L-Dopa Improves Decision-Making In Older Adults

A study published online  in Nature Neuroscience has demonstrated that a drug widely used to treat Parkinson’s Disease can help to reverse age-related impairments in decision making in some older people.  Researchers from Wellcome Trust Centre for Neuroimaging describe the changes in the patterns of brain activity of adults in their seventies that help to explain why they are worse at making decisions than younger people.

Poorer decision-making is a natural part of the aging process that is believed to stem from a decline in our brains’ ability to learn from our experiences. Part of the decision-making process involves learning to predict the likelihood of getting a reward from the choices that we make. The nucleus accumbens area of the brain is responsible for interpreting the difference between the reward that we’re expecting to get from a decision and the reward that is actually received. These so called ‘prediction errors’, are modulated by dopamine to help us to learn from our actions and modify our behavior to make better future choices.

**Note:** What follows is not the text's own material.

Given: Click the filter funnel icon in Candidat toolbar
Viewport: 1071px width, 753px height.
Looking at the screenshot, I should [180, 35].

Researchers using a combination of behavioral testing and brain imaging techniques,  investigated the decision-making process in 32 healthy volunteers in their early seventies compared with 22 volunteers in their mid-twenties. Older participants were tested on and off L-DOPA, a drug that increases levels of dopamine in the brain – a drug that is widely used to treat Parkinson’s disease.

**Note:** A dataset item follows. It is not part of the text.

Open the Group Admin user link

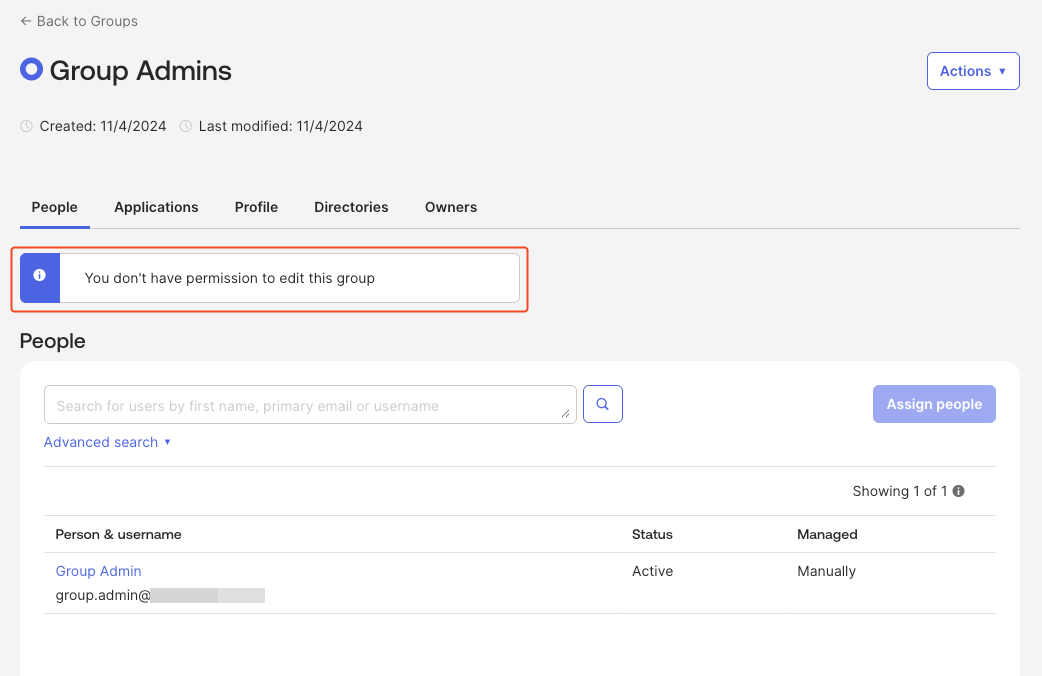(x=98, y=571)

The participants were asked to complete a behavioral learning task called the two-arm bandit, which mimics the decisions that gamblers make while playing slot machines. Players were shown two images and had to choose the one that they thought would give them the biggest reward. Their performance before and after drug treatment was assessed by the amount of money they won in the task.

The older subjects performed worst in the task, and were less able to predict the likelihood of a reward from their decisions. They did, however,  demonstrate a significant improvement following drug treatment.

The researchers then looked at brain activity in the participants as they played the game using functional Magnetic Resonance Imaging (fMRI), and measured connections between areas of the brain that are involved in reward prediction using  Diffusor Tensor Imaging (DTI).  The findings reveal that the older adults who performed best in the gambling game before drug treatment had greater integrity of their dopamine pathways. Older adults who performed poorly before drug treatment were not able to adequately signal reward expectation in the brain – this was corrected by L-DOPA and their performance improved on the drug.